• **Directions**
(A) Answer these from the passage on the College under Gilbert:
(i) How many students did the College have at that time?
(ii) How much did Ariel Loewy obtain from the National Institutes of Health, and for what?
(iii) What procedure did Gilbert propose the faculty try in place of the Roberts Rules of Order?
(B) Please extend the passage on the College under Gilbert, starting right after its final sentence.

• **Text excerpt**

The College in those days numbered under 450 students. The administration was made up of a handful: in addition to the President, one Vice-President for Admissions, one Dean, one Registrar. A single secretary made do for the whole faculty. Public Relations was in the capable hands of a single faculty wife, part-time. Resources were so tight that, when Ariel Loewy had netted $100,000 for modern laboratory equipment from the National Institutes of Health, the mere $6,000 the College had to come up with for tables and sinks and the like threatened to unbalance the budget, causing Gilbert to blanch momentarily. What, under such Spartan conditions, was the secret that made it possible that the College successfully modernize, quadrupling its salary structure, and doubling the endowment, if not the considerable talent, the total dedication, the inhuman work hours, of the prominent scholar with international reputation who presided over it?

And yet still found time for the teaching of a course in his chosen field, geography?

It would not be too much to say that we of the faculty generation then in our 30s who owed our appointments to Gilbert stood in awe of that remarkably authoritative figure. Calm, unshowy eloquence, mastery of detail, a memory that allowed him to greet faculty, staff and students, as well as Board and Corporation, all of us by name. Many is the time that, passing Roberts Hall as we made our way back to the campus from an evening outing to the movies, we would glance up guiltily to the lit window that told of a President burning the midnight oil. Truth to tell, we also chafed at an authority exercised pretty much from the top down, often rendering our laborious committee work just plain moot. Such, however, is the almost obligatory counterpart of heightened dutifulness and superior competence. In compensation, it must be said that, after a raft of significant educational decisions had been rendered by the faculty by the narrowest of margins under the Roberts Rules of Order, it was Gilbert who proposed that we put to a trial the Friends’ Order of Business, which relies on decision by consensus. Such a trial proved so eminently successful that the faculty still operates on this model of fully agreed upon decision-making half a century later.

• **Provided material**
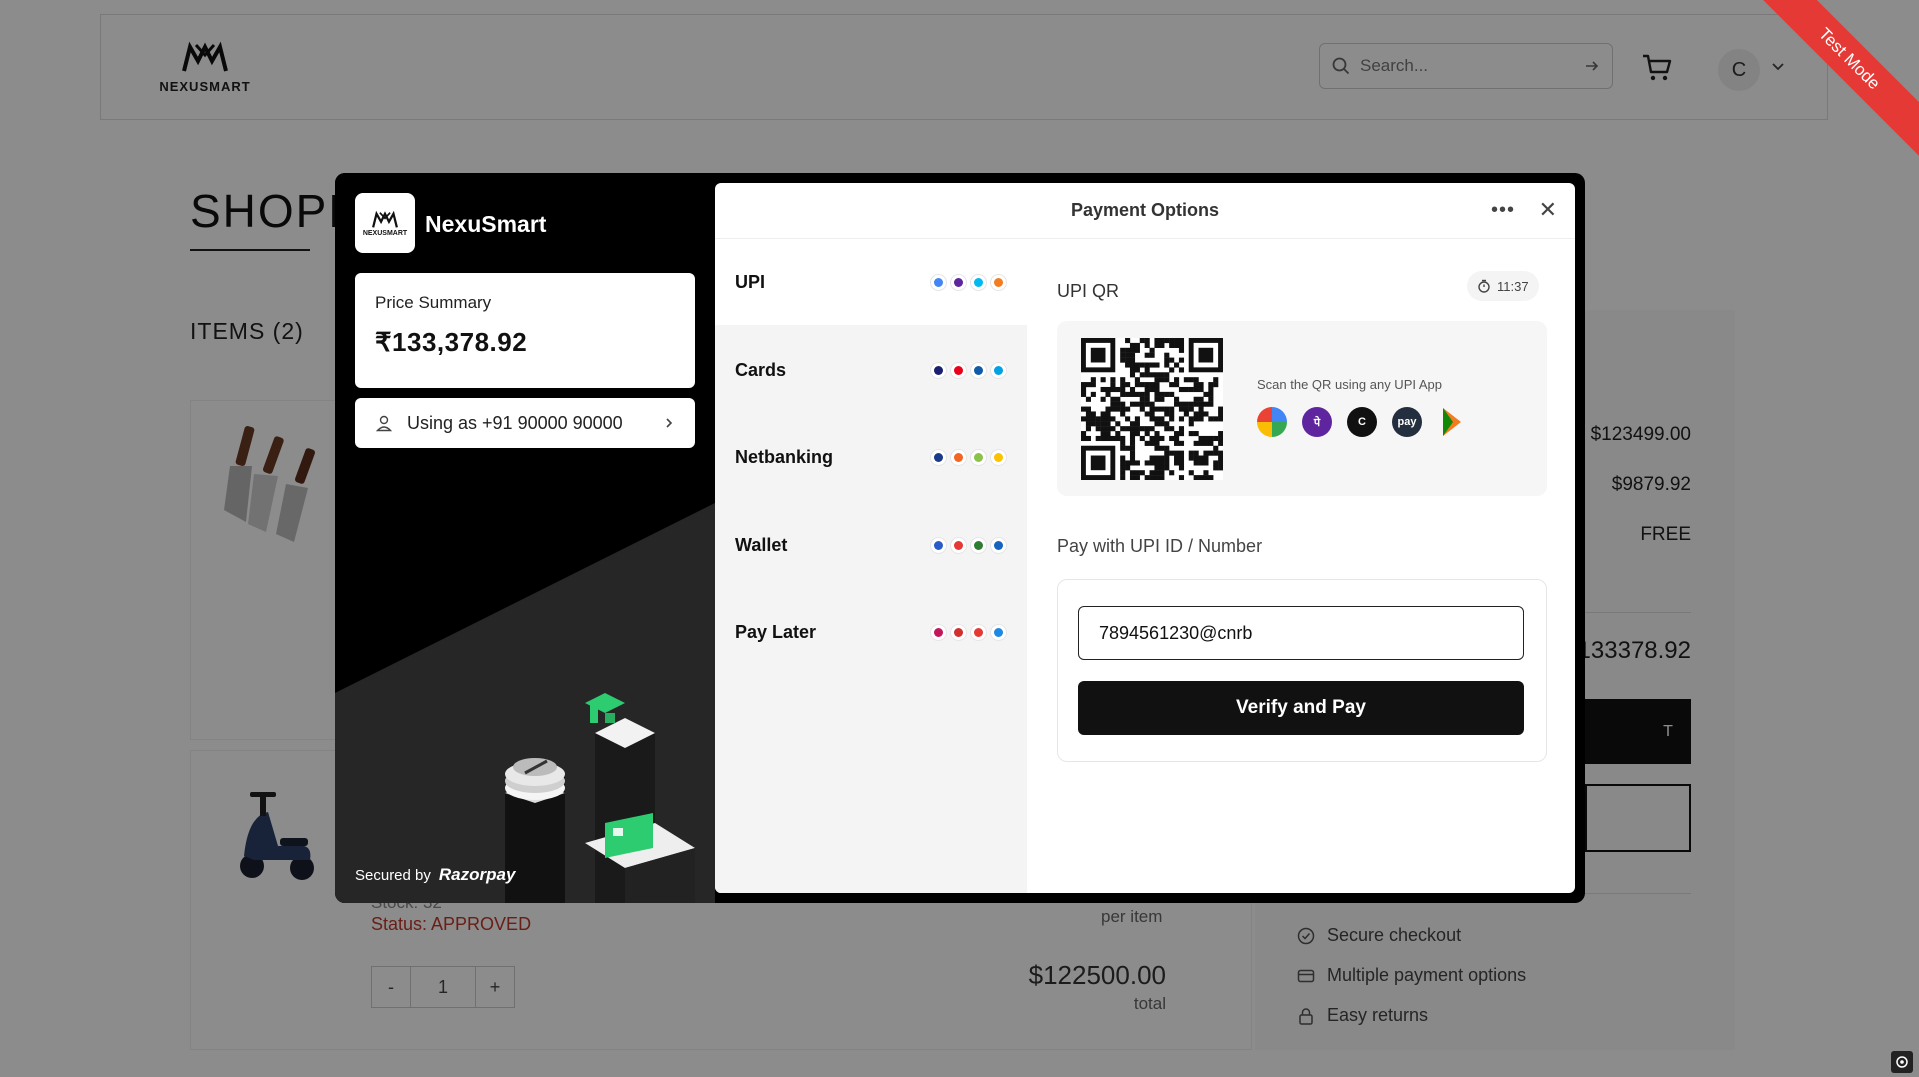 This screenshot has height=1077, width=1919. Describe the element at coordinates (1548, 210) in the screenshot. I see `close-button: ✕` at that location.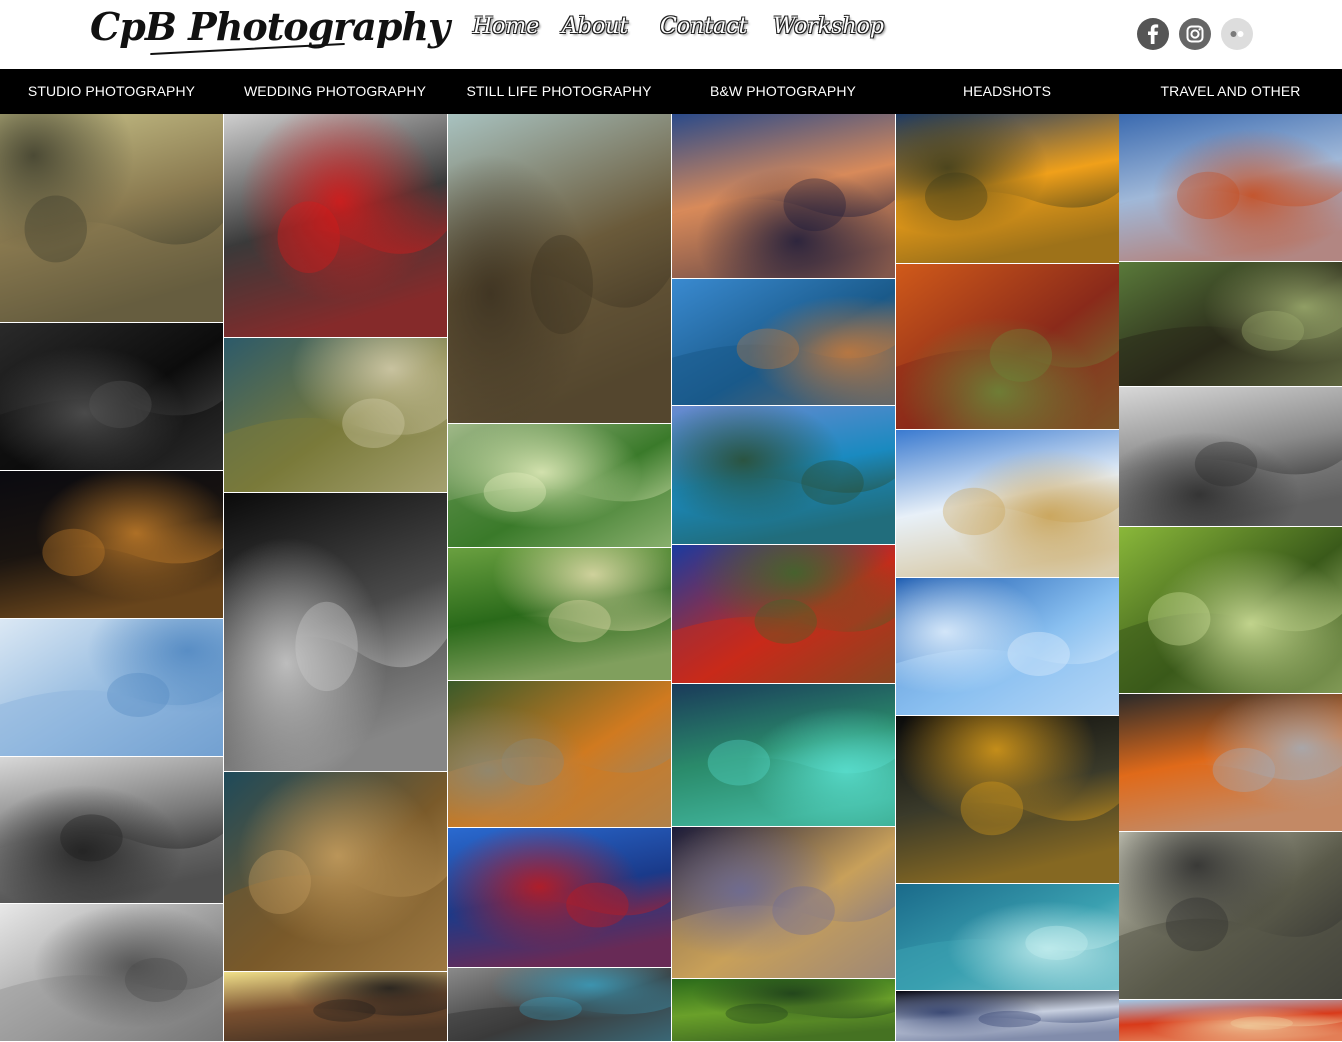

• **Per-task answers**
(A)
(i) Under 450 students.
(ii) $100,000, for modern laboratory equipment.
(iii) The Friends' Order of Business, which relies on decision by consensus.

(B)
It was to come as a shock to all of us when, after nine years of a leadership style that had led us to believe that the tie between Gilbert and the College was indissoluble, the announcement came that he had chosen to exercise his considerable talents on a more global scale. We sorrowed but we found, somewhat to our surprise, that President Gilbert White had left both the College and ourselves in a condition to carry on the work on the level his wise stewardship had made possible. In a farewell address he commended the College to us in parting words that are still resonant for me: “Keep it excellent, keep it small, keep it Quaker.” Yours to judge how well, under greatly different circumstances, we have managed to heed them.

Professor Marcel Gutwirth taught French and the humanities at Haverford for many years.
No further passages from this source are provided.